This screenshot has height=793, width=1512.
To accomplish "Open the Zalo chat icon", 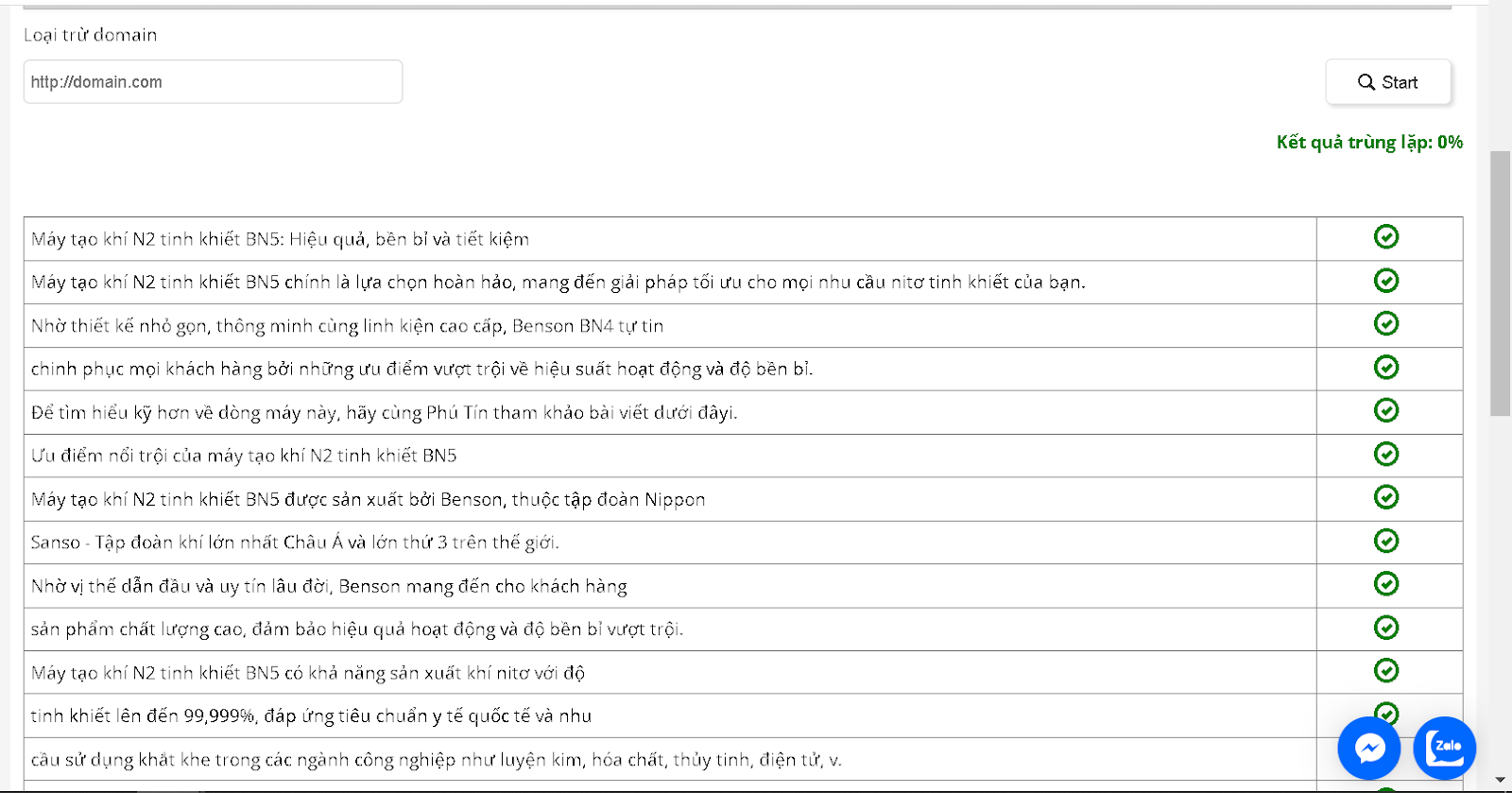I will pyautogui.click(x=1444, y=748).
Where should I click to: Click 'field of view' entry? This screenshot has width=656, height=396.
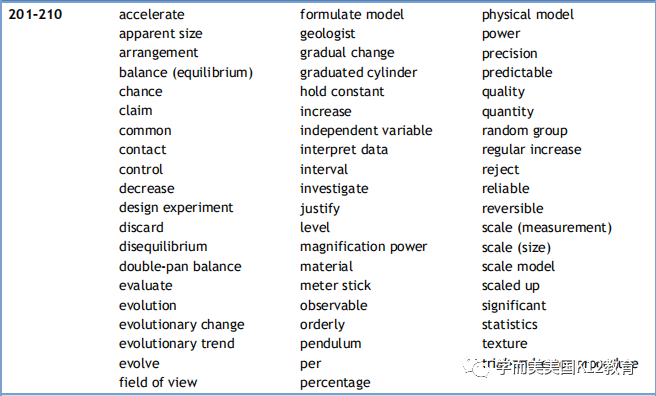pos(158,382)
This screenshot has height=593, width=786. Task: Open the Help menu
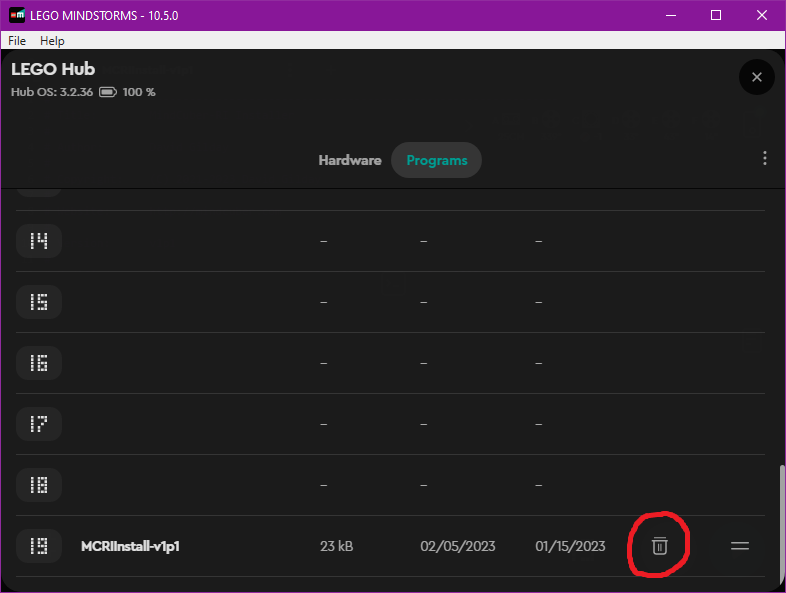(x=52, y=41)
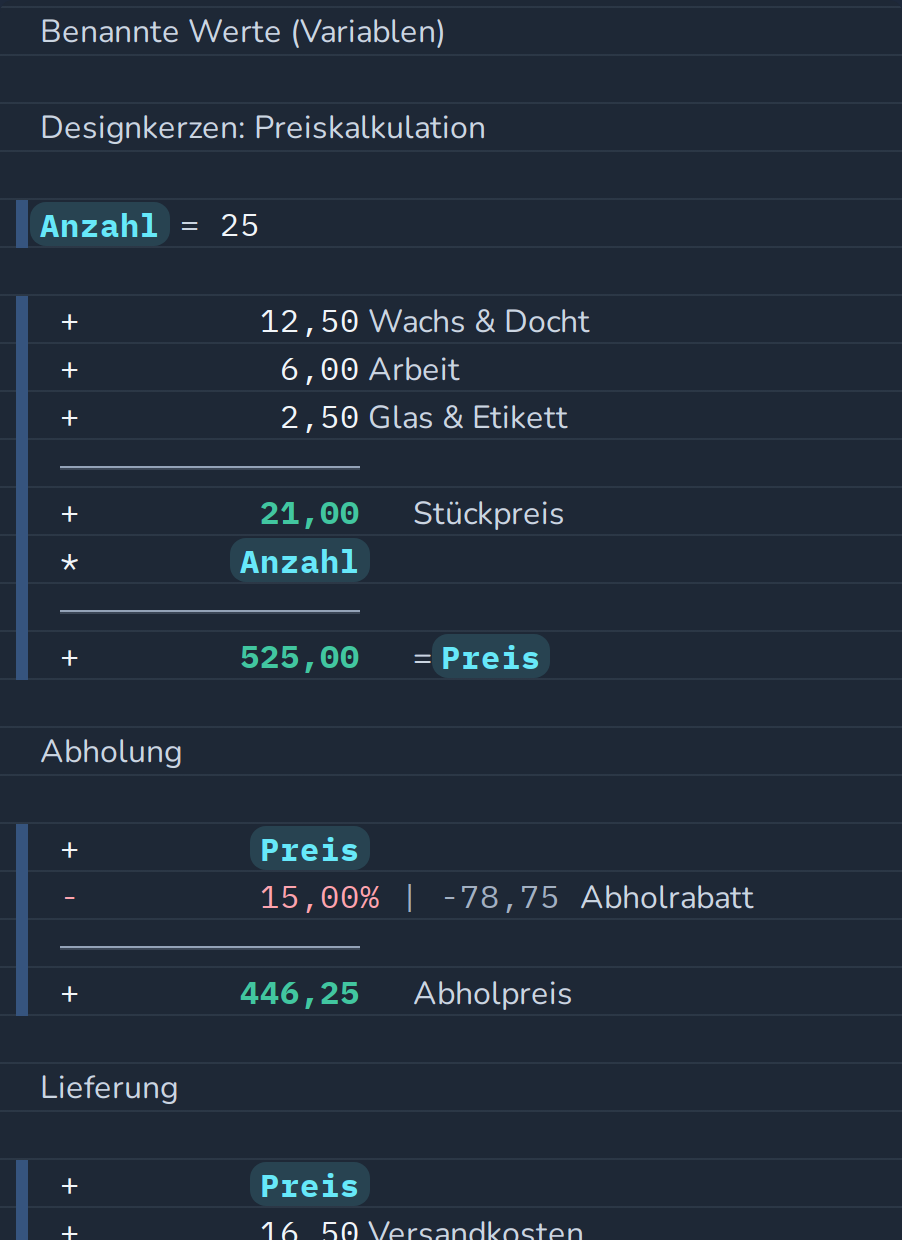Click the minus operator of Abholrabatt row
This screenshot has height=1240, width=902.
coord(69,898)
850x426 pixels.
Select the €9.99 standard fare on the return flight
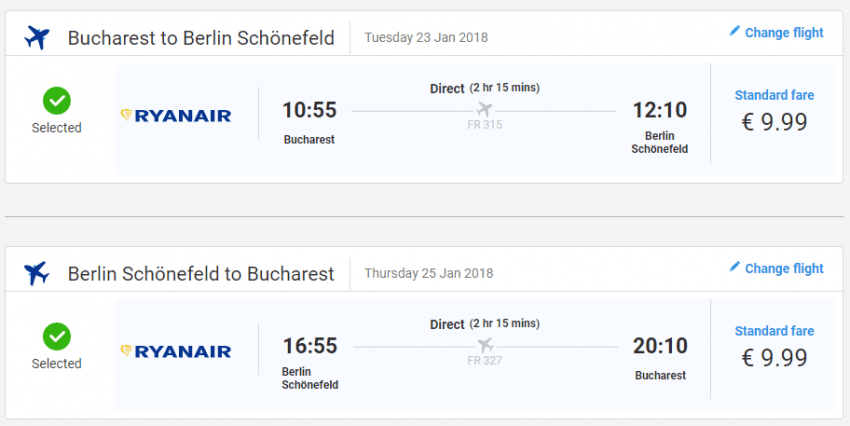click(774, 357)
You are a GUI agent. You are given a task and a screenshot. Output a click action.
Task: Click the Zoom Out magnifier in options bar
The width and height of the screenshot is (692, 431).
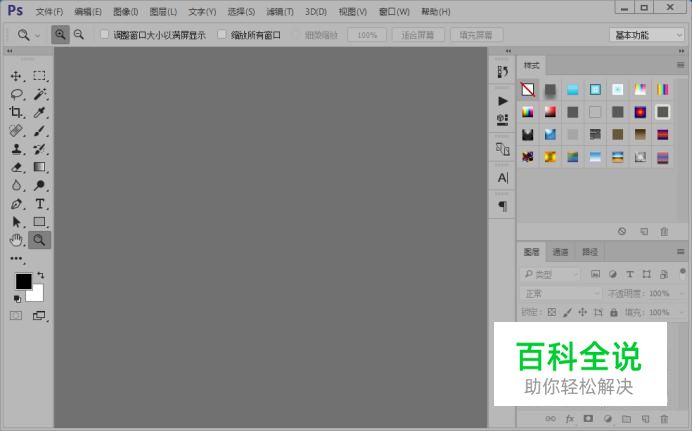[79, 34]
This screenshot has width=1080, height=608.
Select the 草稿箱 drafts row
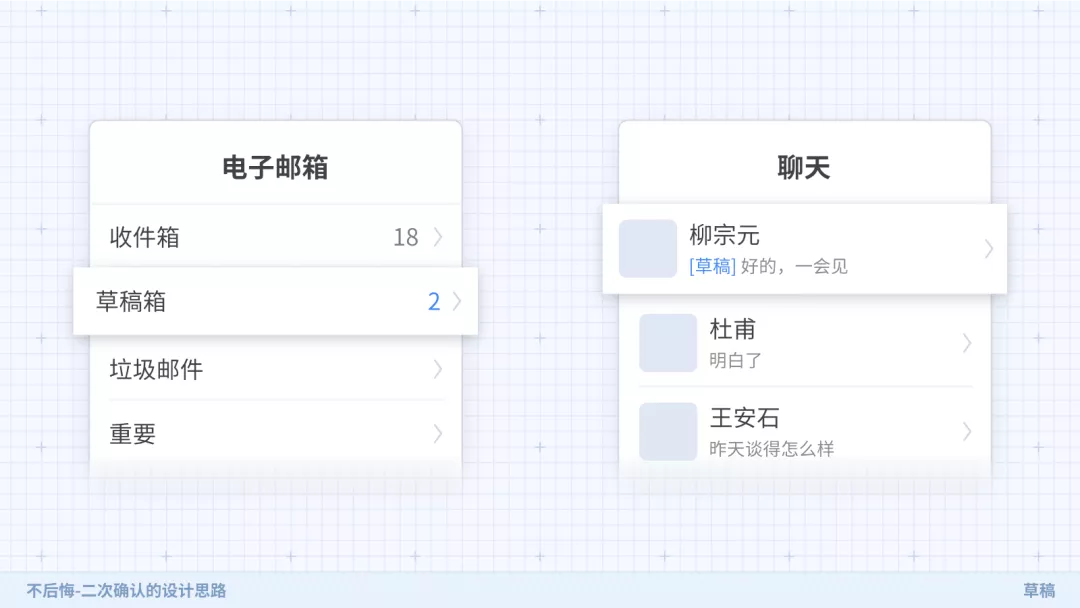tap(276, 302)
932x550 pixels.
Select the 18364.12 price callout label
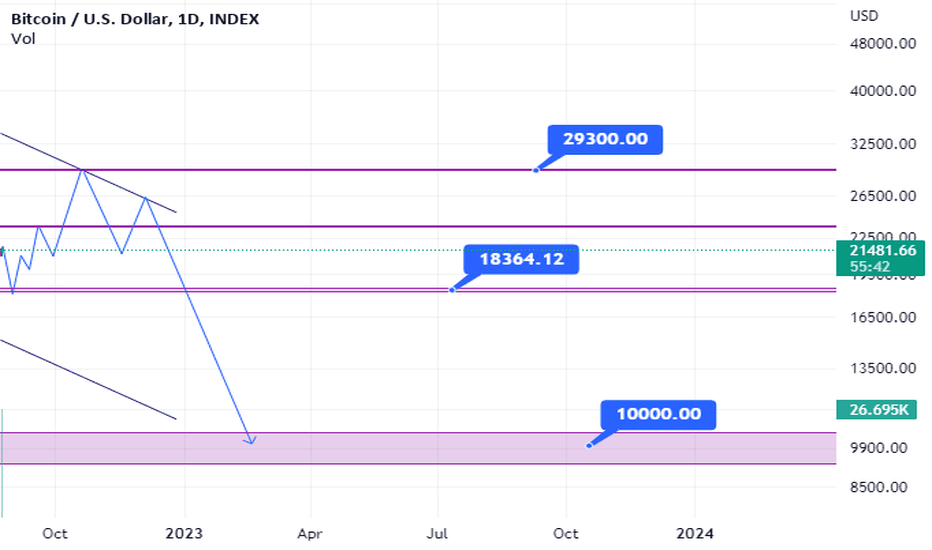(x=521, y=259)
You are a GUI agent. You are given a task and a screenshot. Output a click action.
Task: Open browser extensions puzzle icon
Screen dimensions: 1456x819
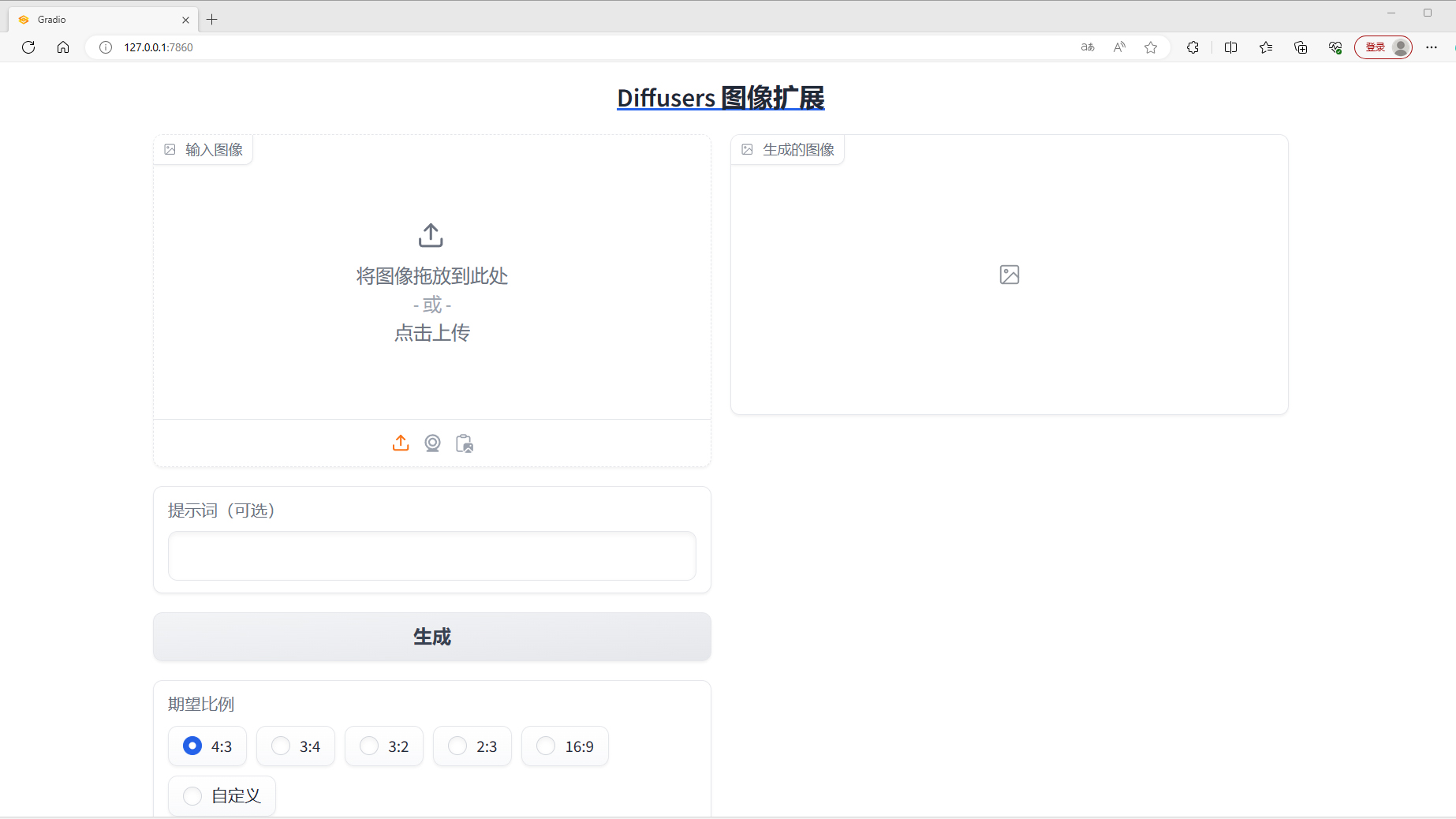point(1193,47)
-=-=-=-=-
ACTIVITY: Please give an exact copy of the lines from the line containing "Select the 草稿箱 drafts row" through the end of the records above, pictures excluded.

TASK RESULT:
Select the 草稿箱 drafts row
tap(276, 302)
932x550 pixels.
Select the 18364.12 price callout label
(x=521, y=259)
You are a GUI agent. You are given a task and a screenshot. Output a click action.
Task: Open browser extensions puzzle icon
Screen dimensions: 1456x819
point(1193,47)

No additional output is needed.